La haute hiérarchie militaire pousse ainsi à un renforcement de la présence française en Algérie. En juin 1833, le maréchal Clauzel – qui avait été gouverneur de l’Algérie en 1830-1831 – plaide, à la tribune de la Chambre des députés, pour la colonisation de l’Algérie, dont il affirme qu’elle ferait autant pour la prospérité de la France que la conquête de l’Inde a fait pour celle du Royaume-Uni.

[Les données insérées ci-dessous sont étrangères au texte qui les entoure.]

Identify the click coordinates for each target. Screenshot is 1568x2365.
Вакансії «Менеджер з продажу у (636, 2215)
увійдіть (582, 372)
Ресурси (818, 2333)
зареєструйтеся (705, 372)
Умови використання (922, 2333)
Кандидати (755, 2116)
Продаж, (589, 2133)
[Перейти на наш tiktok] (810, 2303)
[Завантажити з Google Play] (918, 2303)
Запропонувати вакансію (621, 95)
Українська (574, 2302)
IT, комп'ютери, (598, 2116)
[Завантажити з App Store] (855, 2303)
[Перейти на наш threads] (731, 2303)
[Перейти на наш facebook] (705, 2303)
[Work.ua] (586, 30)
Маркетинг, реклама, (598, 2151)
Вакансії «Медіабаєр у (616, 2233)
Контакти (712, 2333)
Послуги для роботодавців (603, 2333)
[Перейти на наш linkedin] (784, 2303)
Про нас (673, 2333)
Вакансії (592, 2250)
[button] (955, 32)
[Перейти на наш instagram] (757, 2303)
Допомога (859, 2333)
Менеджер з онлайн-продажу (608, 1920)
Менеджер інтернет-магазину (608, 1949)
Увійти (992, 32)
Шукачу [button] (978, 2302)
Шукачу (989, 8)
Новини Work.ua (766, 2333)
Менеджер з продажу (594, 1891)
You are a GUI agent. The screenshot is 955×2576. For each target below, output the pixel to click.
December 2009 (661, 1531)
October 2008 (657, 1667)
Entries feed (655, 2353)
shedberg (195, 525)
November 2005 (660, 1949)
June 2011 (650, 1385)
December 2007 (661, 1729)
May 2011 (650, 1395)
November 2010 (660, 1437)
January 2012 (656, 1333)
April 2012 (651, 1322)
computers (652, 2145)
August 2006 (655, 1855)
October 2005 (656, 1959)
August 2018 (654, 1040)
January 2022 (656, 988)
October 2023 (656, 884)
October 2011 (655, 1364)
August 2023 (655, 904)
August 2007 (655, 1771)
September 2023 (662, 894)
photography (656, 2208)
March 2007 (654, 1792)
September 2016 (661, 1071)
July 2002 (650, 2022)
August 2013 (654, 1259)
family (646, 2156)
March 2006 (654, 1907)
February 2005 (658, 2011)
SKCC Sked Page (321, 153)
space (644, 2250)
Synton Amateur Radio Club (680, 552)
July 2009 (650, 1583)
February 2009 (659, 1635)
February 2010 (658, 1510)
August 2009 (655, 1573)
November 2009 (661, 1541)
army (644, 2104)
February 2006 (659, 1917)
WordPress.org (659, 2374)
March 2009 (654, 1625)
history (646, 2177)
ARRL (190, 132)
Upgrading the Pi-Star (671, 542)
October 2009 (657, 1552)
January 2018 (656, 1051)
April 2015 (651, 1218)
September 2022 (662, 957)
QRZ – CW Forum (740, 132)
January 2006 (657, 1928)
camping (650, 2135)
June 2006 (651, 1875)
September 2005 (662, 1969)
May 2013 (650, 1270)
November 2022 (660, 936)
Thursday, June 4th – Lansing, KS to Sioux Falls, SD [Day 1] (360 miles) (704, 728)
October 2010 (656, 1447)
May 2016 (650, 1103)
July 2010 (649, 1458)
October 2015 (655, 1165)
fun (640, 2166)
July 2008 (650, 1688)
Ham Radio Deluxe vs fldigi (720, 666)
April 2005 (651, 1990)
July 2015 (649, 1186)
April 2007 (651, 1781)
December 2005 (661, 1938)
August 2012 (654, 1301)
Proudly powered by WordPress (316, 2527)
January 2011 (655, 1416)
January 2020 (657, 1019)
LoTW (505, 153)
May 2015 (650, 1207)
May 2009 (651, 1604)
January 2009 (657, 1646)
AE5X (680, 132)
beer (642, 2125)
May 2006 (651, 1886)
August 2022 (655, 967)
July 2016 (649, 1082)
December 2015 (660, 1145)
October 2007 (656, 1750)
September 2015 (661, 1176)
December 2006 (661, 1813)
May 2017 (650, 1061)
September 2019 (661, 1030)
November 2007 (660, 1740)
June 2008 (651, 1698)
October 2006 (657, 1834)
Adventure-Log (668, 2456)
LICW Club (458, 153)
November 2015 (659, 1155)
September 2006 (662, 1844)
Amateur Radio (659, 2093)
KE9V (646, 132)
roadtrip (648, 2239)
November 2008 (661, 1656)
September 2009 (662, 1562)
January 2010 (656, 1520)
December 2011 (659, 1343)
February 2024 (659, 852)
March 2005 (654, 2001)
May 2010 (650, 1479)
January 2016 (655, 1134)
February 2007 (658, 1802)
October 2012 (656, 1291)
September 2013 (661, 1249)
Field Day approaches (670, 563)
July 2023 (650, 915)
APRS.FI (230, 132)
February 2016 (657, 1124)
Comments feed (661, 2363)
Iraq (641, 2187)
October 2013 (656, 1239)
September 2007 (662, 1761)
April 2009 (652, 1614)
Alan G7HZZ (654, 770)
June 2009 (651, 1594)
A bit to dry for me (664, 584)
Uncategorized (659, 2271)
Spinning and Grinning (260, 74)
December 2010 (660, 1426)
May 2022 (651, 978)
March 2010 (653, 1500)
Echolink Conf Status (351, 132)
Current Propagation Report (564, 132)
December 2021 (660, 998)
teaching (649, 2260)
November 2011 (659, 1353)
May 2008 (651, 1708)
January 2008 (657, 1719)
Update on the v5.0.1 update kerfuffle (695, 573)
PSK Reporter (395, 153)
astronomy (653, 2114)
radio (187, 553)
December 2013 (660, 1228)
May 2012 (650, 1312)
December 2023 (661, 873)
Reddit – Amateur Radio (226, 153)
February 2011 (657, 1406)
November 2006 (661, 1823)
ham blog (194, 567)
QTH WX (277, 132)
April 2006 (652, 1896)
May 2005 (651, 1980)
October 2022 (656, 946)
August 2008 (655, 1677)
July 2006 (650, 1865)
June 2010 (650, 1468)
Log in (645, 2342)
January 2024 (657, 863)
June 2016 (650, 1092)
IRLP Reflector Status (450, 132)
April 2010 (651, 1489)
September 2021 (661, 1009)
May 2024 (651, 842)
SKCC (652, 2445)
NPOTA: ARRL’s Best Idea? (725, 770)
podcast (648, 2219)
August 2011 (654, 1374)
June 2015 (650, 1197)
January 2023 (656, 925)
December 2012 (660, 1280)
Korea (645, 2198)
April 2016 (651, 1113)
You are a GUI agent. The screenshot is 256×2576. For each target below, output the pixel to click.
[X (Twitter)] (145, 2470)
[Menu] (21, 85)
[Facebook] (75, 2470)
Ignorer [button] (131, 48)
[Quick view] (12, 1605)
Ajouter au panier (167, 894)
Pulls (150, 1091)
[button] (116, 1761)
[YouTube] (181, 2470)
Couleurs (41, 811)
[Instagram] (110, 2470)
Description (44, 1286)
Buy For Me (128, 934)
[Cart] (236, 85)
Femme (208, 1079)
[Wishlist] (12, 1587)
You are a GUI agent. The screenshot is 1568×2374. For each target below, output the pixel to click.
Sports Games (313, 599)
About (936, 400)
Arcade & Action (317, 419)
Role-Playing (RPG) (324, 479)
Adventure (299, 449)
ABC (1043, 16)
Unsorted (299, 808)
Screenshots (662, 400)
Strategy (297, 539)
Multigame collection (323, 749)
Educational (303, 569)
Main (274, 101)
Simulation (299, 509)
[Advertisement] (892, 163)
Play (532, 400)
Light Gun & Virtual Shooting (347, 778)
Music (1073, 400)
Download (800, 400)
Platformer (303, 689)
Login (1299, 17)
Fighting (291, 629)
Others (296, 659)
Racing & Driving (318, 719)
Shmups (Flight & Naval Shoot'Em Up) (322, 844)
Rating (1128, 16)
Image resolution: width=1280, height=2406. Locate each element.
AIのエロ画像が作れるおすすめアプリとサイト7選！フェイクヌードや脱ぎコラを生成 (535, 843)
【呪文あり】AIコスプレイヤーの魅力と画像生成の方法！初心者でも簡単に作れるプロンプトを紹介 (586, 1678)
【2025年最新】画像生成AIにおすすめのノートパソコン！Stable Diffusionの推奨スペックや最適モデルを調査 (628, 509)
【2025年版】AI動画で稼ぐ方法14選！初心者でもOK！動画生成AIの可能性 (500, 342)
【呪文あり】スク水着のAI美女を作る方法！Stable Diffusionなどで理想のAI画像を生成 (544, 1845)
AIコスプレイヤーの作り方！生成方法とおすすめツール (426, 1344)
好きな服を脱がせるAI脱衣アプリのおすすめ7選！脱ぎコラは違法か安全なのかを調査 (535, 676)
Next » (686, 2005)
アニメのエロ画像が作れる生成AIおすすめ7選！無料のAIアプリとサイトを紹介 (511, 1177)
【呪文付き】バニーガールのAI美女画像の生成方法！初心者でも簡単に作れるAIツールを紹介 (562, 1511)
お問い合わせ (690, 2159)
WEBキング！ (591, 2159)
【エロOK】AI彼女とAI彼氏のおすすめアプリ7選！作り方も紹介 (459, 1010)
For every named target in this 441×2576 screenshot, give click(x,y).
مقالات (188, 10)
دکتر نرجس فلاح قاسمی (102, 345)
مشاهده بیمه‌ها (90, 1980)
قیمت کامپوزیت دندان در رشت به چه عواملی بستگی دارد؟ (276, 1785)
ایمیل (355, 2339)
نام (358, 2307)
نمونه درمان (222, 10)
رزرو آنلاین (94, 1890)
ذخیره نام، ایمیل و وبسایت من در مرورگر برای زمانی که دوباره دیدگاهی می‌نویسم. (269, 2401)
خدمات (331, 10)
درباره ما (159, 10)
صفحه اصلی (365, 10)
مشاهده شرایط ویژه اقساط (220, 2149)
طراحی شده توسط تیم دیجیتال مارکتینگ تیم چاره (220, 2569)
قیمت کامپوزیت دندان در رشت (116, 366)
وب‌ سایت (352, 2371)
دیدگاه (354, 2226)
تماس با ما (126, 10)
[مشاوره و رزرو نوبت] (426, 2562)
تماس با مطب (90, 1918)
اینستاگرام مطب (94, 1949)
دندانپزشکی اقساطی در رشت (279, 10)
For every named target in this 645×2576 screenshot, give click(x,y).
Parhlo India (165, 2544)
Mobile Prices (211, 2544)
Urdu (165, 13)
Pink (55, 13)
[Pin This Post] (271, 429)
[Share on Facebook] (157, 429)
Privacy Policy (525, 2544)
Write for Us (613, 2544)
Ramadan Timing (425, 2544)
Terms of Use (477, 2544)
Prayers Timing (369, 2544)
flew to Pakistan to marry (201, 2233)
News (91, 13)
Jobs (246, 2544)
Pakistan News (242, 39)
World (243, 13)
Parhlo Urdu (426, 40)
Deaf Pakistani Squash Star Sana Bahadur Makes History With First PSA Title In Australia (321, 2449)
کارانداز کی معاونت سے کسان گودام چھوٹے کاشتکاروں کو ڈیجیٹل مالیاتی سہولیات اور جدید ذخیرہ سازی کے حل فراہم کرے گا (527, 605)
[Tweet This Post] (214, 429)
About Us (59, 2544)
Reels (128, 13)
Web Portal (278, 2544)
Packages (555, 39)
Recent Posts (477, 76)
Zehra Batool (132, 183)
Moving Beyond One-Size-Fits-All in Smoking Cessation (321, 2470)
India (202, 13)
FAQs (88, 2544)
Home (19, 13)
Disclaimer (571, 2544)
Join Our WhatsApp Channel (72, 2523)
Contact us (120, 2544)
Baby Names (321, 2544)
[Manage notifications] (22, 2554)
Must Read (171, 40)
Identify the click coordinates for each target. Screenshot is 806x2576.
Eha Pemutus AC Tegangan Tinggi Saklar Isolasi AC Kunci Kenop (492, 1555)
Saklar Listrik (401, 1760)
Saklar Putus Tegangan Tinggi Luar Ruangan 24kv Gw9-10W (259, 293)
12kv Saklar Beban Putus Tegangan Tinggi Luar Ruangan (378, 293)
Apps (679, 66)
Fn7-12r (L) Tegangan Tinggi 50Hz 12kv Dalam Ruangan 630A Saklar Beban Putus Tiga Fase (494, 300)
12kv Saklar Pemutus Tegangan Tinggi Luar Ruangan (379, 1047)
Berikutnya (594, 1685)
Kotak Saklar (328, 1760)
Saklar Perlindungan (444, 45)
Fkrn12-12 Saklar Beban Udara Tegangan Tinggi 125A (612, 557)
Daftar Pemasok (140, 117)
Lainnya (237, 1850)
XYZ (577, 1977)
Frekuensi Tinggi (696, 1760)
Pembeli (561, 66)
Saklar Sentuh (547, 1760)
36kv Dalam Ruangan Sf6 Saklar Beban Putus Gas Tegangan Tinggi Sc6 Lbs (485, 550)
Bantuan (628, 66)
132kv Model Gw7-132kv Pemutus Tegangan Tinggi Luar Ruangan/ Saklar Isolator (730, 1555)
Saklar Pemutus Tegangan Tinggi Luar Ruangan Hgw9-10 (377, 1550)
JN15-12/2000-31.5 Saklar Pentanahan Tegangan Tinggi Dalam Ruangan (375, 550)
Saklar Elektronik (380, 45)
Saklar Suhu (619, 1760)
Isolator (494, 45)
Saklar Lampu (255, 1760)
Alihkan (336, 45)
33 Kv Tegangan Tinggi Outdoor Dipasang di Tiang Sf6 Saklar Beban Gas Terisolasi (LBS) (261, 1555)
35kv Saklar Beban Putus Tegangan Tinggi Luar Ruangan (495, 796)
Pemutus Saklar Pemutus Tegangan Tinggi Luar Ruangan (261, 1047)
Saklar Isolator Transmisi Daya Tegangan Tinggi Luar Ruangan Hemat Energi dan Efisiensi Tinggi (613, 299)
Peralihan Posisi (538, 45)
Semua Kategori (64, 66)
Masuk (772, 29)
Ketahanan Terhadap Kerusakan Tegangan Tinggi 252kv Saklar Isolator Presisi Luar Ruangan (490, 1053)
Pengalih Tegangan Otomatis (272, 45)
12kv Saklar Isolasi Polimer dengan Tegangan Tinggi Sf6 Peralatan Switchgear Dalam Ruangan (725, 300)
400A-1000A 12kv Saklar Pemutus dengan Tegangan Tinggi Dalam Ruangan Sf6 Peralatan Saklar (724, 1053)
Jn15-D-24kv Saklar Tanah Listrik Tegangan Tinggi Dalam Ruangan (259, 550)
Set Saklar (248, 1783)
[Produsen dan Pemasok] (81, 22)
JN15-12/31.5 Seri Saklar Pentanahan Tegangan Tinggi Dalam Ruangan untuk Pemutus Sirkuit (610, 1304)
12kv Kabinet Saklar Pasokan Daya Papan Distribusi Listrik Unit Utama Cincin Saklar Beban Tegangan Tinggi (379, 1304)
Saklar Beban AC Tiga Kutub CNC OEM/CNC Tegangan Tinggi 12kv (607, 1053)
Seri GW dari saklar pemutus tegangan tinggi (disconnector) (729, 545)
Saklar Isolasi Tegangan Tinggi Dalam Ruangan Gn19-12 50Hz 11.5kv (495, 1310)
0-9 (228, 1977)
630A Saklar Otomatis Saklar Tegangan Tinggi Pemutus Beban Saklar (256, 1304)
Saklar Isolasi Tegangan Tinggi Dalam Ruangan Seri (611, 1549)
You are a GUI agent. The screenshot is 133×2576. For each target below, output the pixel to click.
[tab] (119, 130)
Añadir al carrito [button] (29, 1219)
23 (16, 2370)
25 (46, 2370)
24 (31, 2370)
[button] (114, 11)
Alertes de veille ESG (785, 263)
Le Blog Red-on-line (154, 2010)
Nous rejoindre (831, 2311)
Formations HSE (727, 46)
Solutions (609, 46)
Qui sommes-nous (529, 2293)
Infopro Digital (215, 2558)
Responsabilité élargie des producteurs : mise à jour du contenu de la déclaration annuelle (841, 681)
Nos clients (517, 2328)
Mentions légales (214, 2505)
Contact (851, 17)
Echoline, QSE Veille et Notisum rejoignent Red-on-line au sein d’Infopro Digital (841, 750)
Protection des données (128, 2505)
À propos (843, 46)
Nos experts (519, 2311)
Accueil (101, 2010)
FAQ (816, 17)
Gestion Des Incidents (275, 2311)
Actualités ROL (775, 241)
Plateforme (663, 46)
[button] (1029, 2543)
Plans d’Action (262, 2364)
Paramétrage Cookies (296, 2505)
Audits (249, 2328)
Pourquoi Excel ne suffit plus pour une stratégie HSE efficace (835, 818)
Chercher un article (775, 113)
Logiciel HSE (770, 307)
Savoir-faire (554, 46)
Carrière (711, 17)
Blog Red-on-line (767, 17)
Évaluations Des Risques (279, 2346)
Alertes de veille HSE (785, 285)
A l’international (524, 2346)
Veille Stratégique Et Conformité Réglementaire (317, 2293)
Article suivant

Interpellé, Soult dément que le gouvernement aie la moindre intention d’entreprendre cette opération, mais il ajoute qu’il en laisserait volontiers la réalisation à des entreprises privées concessionnaires.

Après la nomination du général Drouet d’Erlon comme gouverneur général des possessions françaises du Nord de l’Afrique, en juillet 1834, la situation des enclaves françaises en Algérie est rendue précaire par les ambitions du bey de Mascara, l’émer Abd El-Kader qui, fort du traité qu’il a conclu avec le général Desmichels le 26 février 1834, étend en 1835 sa domination dans le Titteri, au centre de l’Algérie, depuis le Maroc jusqu’aux confins du beylicat de Constantine.

En juin 1835, Abd El-Kader attaque une tribu de l’Oranais qui s’est placée sous la protection de l’armée française. Cette dernière, commandée par le général Trézel, riposte, mais elle est décimée dans une embuscade au défilé de la Macta le 28 juin 1835. À la suite de ce désastre, Drouet d’Erlon est rappelé et remplacé par le maréchal Clauzel, qui revient en Algérie comme gouverneur général.

L’armée du maréchal Clauzel, dans laquelle combat le duc d’Orléans, venge l’affront de la Macta par une opération punitive réussie sur Mascara en décembre 1835, puis sur Tlemcen en janvier 1836. Mais les effectifs sont insuffisants pour occuper ces deux villes, et l’armée doit se replier sur Oran sans faire aucune conquête durable. Le général Bugeaud inflige ensuite de lourdes pertes aux troupes d’Abd El-Kader à la Sikka, près de Tlemcen, le 6 juillet 1836. Avec 7 000 hommes, Clauzel tente ensuite de s’emparer de Constantine, mais il échoue le 24 novembre et rentre à Bône le 1er décembre, en ayant perdu officiellement un millier d’hommes.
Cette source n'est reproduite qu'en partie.